++++ Material for this exercise
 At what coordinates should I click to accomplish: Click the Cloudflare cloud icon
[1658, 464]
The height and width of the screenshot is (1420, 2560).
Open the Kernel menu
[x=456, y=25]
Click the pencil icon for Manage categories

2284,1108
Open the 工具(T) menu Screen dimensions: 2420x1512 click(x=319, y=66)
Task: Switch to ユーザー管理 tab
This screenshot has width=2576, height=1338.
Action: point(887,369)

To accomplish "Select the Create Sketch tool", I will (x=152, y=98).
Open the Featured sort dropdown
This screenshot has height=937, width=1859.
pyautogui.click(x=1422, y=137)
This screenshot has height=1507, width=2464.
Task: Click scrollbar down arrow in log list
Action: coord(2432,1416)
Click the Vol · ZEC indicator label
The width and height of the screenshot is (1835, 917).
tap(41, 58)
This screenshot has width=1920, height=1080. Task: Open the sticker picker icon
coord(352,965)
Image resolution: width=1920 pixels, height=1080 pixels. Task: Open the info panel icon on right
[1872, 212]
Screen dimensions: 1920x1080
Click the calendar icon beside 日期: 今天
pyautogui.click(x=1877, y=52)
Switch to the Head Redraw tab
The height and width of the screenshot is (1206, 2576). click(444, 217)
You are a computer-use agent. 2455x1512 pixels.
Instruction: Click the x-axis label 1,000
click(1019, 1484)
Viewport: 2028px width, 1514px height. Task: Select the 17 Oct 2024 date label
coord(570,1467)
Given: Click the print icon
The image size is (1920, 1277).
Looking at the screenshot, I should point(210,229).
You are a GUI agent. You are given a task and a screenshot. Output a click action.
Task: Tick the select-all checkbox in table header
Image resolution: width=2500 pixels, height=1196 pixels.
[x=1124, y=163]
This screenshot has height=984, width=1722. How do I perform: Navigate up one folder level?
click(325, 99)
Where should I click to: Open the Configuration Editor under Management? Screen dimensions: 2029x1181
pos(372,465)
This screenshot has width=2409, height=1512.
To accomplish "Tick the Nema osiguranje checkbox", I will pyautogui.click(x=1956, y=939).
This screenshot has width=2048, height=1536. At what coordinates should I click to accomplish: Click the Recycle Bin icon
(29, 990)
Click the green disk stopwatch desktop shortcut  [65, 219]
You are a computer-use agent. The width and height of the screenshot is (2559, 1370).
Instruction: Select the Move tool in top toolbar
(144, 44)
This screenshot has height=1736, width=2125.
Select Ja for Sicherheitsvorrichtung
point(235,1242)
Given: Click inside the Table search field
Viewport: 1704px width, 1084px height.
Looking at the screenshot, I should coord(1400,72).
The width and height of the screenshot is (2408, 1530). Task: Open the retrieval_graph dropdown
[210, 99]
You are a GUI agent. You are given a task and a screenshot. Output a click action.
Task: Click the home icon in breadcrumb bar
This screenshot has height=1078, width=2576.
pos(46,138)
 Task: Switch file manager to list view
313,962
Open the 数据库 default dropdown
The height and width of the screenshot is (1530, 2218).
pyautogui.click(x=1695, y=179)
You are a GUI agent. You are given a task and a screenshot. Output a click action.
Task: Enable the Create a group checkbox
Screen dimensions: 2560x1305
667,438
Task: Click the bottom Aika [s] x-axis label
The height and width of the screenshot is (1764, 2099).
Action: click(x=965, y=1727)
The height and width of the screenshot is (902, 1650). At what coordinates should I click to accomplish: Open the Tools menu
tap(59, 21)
++++++++
What is expected → From the opening line of the data above, please print each line as written up to and including the line that contains "Task: Switch to ユーザー管理 tab", and nothing more.

Task response →
 At what coordinates should I click to accomplish: Click the Cloudflare cloud icon
[1658, 464]
The height and width of the screenshot is (1420, 2560).
Open the Kernel menu
[x=456, y=25]
Click the pencil icon for Manage categories

2284,1108
Open the 工具(T) menu Screen dimensions: 2420x1512 click(x=319, y=66)
Task: Switch to ユーザー管理 tab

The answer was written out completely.